* start *
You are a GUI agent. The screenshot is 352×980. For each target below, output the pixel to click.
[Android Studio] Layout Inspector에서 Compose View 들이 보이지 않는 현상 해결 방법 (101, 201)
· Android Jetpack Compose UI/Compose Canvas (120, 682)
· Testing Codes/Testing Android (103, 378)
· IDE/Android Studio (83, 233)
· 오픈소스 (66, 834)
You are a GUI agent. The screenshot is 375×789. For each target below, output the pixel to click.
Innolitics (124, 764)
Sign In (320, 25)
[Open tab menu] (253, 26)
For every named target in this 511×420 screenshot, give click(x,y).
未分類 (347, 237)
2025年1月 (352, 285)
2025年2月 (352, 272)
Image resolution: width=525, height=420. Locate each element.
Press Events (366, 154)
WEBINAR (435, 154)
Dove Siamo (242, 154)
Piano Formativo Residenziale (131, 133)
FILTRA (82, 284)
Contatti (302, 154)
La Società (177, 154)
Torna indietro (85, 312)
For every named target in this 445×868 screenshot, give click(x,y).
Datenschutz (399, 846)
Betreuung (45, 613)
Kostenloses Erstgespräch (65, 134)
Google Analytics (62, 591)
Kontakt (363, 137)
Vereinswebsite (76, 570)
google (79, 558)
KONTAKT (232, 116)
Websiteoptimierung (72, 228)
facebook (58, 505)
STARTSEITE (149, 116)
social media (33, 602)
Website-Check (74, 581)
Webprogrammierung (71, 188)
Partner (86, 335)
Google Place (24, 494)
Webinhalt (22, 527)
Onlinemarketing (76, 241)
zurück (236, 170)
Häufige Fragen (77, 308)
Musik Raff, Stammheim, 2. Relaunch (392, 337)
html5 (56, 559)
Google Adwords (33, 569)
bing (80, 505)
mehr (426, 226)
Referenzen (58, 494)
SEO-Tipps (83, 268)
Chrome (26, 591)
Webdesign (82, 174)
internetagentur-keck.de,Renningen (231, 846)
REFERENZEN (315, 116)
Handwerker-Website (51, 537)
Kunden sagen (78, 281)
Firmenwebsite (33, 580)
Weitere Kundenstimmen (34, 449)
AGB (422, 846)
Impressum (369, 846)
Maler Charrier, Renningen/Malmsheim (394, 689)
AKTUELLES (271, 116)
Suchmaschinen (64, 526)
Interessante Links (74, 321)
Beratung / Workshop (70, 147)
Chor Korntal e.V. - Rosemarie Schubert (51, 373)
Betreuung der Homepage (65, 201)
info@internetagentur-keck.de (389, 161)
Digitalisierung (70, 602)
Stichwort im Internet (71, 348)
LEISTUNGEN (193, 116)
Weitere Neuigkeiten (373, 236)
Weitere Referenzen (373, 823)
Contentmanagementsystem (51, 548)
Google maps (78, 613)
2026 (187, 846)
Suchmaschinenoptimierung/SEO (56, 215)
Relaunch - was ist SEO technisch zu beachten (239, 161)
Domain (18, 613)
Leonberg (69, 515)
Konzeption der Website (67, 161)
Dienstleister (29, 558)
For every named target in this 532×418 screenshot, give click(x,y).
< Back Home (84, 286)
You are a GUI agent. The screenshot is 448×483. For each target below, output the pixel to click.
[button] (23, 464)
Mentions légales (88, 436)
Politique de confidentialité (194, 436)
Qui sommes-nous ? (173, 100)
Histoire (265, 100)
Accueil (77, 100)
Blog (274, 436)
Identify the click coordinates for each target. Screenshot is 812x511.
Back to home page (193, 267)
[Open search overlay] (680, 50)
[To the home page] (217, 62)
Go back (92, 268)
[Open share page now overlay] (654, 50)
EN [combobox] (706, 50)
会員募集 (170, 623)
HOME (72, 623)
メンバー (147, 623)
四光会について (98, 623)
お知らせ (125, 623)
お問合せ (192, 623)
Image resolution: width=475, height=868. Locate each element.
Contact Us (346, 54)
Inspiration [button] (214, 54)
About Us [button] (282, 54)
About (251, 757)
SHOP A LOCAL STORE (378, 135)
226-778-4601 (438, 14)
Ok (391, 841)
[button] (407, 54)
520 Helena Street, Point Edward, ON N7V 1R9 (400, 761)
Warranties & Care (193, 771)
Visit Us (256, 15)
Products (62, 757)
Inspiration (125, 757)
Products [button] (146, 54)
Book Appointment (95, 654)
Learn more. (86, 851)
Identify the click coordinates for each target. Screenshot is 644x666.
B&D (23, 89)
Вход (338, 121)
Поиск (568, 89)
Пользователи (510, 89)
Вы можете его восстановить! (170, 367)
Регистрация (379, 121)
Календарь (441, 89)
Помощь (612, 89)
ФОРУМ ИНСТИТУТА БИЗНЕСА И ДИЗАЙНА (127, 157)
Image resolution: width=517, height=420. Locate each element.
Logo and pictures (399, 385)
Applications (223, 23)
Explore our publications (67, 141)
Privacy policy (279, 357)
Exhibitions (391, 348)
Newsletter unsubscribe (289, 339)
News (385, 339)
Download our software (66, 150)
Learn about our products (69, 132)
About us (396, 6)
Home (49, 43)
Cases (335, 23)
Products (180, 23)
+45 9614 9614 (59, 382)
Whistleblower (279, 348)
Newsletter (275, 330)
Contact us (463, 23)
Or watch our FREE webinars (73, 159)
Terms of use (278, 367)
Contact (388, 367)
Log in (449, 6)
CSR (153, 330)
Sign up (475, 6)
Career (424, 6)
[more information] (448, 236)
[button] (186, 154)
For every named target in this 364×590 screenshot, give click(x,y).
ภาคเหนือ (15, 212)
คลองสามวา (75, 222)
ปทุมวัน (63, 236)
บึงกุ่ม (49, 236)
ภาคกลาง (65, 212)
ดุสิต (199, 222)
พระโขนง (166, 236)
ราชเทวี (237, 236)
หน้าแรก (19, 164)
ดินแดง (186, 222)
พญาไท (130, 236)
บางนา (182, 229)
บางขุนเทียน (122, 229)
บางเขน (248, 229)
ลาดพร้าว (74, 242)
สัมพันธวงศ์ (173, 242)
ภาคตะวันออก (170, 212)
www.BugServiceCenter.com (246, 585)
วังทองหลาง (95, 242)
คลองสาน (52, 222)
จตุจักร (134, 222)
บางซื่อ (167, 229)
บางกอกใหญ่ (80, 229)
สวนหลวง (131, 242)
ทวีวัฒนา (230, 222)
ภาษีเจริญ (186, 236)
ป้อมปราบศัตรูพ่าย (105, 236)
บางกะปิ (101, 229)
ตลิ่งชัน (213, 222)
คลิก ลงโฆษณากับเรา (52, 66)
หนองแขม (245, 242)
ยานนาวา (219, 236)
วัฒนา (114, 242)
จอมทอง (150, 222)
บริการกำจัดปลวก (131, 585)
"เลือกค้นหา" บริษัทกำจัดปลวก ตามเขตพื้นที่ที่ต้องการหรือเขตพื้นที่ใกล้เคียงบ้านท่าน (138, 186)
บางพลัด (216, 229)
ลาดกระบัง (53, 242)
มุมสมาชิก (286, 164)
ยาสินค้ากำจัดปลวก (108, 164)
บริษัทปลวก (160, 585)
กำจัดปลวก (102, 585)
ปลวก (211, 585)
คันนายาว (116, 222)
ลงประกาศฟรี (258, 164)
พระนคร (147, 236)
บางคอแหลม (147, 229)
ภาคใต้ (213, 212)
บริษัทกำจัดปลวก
* end *
Your task:
Copy the data verbatim, from the line containing "For every named target in this 532×418" through the line containing "Newsletter unsubscribe (289, 339)", with both of those lines included.

Finished exercise:
For every named target in this 532×418 screenshot, give click(x,y).
< Back Home (84, 286)
You are a GUI agent. The screenshot is 448×483. For each target below, output the pixel to click.
[button] (23, 464)
Mentions légales (88, 436)
Politique de confidentialité (194, 436)
Qui sommes-nous ? (173, 100)
Histoire (265, 100)
Accueil (77, 100)
Blog (274, 436)
Identify the click coordinates for each target. Screenshot is 812x511.
Back to home page (193, 267)
[Open search overlay] (680, 50)
[To the home page] (217, 62)
Go back (92, 268)
[Open share page now overlay] (654, 50)
EN [combobox] (706, 50)
会員募集 (170, 623)
HOME (72, 623)
メンバー (147, 623)
四光会について (98, 623)
お知らせ (125, 623)
お問合せ (192, 623)
Image resolution: width=475, height=868. Locate each element.
Contact Us (346, 54)
Inspiration [button] (214, 54)
About Us [button] (282, 54)
About (251, 757)
SHOP A LOCAL STORE (378, 135)
226-778-4601 (438, 14)
Ok (391, 841)
[button] (407, 54)
520 Helena Street, Point Edward, ON N7V 1R9 (400, 761)
Warranties & Care (193, 771)
Visit Us (256, 15)
Products (62, 757)
Inspiration (125, 757)
Products [button] (146, 54)
Book Appointment (95, 654)
Learn more. (86, 851)
Identify the click coordinates for each target. Screenshot is 644x666.
B&D (23, 89)
Вход (338, 121)
Поиск (568, 89)
Пользователи (510, 89)
Вы можете его восстановить! (170, 367)
Регистрация (379, 121)
Календарь (441, 89)
Помощь (612, 89)
ФОРУМ ИНСТИТУТА БИЗНЕСА И ДИЗАЙНА (127, 157)
Image resolution: width=517, height=420. Locate each element.
Logo and pictures (399, 385)
Applications (223, 23)
Explore our publications (67, 141)
Privacy policy (279, 357)
Exhibitions (391, 348)
Newsletter unsubscribe (289, 339)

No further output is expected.